TRY IT:
The answer must be the full listing, restated word for word.

======

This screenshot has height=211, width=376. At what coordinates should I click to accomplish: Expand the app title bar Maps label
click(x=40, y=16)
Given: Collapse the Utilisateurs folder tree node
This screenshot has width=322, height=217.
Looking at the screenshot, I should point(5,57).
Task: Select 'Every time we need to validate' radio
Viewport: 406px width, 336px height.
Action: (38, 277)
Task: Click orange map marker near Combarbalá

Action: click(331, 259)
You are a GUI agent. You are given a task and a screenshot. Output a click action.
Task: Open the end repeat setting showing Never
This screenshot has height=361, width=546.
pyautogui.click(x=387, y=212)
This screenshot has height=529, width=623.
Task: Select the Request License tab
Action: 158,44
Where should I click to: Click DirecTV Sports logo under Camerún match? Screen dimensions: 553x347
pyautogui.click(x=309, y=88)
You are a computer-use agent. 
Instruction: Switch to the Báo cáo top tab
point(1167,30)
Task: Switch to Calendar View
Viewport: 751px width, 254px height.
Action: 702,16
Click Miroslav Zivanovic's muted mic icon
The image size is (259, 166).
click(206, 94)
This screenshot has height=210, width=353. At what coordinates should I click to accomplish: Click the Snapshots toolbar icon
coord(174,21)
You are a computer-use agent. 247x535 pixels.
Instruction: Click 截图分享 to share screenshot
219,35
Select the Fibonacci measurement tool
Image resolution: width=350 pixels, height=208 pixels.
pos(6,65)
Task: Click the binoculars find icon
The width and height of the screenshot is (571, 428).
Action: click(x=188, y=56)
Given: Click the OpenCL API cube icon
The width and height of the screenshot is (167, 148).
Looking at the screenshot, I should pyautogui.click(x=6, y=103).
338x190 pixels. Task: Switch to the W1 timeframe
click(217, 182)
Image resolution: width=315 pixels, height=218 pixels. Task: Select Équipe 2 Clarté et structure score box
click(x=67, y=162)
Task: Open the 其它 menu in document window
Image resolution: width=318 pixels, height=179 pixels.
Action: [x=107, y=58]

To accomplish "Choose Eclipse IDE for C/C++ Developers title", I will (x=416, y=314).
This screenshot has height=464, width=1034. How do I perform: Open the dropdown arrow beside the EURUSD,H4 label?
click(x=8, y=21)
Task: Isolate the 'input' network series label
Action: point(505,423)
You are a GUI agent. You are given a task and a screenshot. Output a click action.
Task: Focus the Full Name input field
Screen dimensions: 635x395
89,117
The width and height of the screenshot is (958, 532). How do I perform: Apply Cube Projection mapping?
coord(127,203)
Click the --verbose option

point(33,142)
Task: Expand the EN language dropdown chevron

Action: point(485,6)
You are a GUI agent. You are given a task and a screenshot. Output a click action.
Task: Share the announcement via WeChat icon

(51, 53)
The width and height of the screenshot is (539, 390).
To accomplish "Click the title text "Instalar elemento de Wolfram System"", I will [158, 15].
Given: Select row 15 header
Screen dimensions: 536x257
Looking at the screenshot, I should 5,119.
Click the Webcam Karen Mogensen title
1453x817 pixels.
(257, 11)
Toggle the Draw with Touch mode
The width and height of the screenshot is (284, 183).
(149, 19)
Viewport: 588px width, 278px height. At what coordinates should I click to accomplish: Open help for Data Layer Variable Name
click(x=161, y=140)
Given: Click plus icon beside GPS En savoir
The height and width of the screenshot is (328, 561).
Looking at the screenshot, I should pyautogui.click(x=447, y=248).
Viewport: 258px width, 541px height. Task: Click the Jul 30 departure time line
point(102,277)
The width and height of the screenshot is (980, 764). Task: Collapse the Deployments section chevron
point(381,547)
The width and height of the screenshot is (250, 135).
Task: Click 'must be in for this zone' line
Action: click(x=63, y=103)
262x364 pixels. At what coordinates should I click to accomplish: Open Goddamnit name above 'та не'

======

SOLUTION:
This screenshot has height=211, width=376. At what coordinates should I click to accomplish: Expand the app title bar Maps label
click(x=40, y=16)
Given: Collapse the Utilisateurs folder tree node
This screenshot has width=322, height=217.
Looking at the screenshot, I should point(5,57).
Task: Select 'Every time we need to validate' radio
Viewport: 406px width, 336px height.
Action: (38, 277)
Task: Click orange map marker near Combarbalá

Action: click(331, 259)
You are a GUI agent. You are given a task and a screenshot. Output a click action.
Task: Open the end repeat setting showing Never
This screenshot has height=361, width=546.
pyautogui.click(x=387, y=212)
This screenshot has height=529, width=623.
Task: Select the Request License tab
Action: 158,44
Where should I click to: Click DirecTV Sports logo under Camerún match? Screen dimensions: 553x347
pyautogui.click(x=309, y=88)
You are a computer-use agent. 
Instruction: Switch to the Báo cáo top tab
point(1167,30)
Task: Switch to Calendar View
Viewport: 751px width, 254px height.
Action: 702,16
Click Miroslav Zivanovic's muted mic icon
The image size is (259, 166).
click(206, 94)
This screenshot has height=210, width=353. At what coordinates should I click to accomplish: Click the Snapshots toolbar icon
coord(174,21)
You are a computer-use agent. 247x535 pixels.
Instruction: Click 截图分享 to share screenshot
219,35
Select the Fibonacci measurement tool
Image resolution: width=350 pixels, height=208 pixels.
pos(6,65)
Task: Click the binoculars find icon
The width and height of the screenshot is (571, 428).
Action: click(x=188, y=56)
Given: Click the OpenCL API cube icon
The width and height of the screenshot is (167, 148).
Looking at the screenshot, I should pyautogui.click(x=6, y=103).
338x190 pixels. Task: Switch to the W1 timeframe
click(217, 182)
Image resolution: width=315 pixels, height=218 pixels. Task: Select Équipe 2 Clarté et structure score box
click(x=67, y=162)
Task: Open the 其它 menu in document window
Image resolution: width=318 pixels, height=179 pixels.
Action: [x=107, y=58]

To accomplish "Choose Eclipse IDE for C/C++ Developers title", I will (x=416, y=314).
This screenshot has height=464, width=1034. How do I perform: Open the dropdown arrow beside the EURUSD,H4 label?
click(x=8, y=21)
Task: Isolate the 'input' network series label
Action: point(505,423)
You are a GUI agent. You are given a task and a screenshot. Output a click action.
Task: Focus the Full Name input field
Screen dimensions: 635x395
89,117
The width and height of the screenshot is (958, 532). How do I perform: Apply Cube Projection mapping?
coord(127,203)
Click the --verbose option

point(33,142)
Task: Expand the EN language dropdown chevron

Action: point(485,6)
You are a GUI agent. You are given a task and a screenshot. Output a click action.
Task: Share the announcement via WeChat icon

(51, 53)
The width and height of the screenshot is (539, 390).
To accomplish "Click the title text "Instalar elemento de Wolfram System"", I will [158, 15].
Given: Select row 15 header
Screen dimensions: 536x257
Looking at the screenshot, I should 5,119.
Click the Webcam Karen Mogensen title
1453x817 pixels.
(257, 11)
Toggle the Draw with Touch mode
The width and height of the screenshot is (284, 183).
(149, 19)
Viewport: 588px width, 278px height. At what coordinates should I click to accomplish: Open help for Data Layer Variable Name
click(x=161, y=140)
Given: Click plus icon beside GPS En savoir
The height and width of the screenshot is (328, 561).
Looking at the screenshot, I should pyautogui.click(x=447, y=248).
Viewport: 258px width, 541px height. Task: Click the Jul 30 departure time line
point(102,277)
The width and height of the screenshot is (980, 764). Task: Collapse the Deployments section chevron
point(381,547)
The width and height of the screenshot is (250, 135).
Task: Click 'must be in for this zone' line
Action: click(x=63, y=103)
262x364 pixels. At what coordinates should I click to accomplish: Open Goddamnit name above 'та не'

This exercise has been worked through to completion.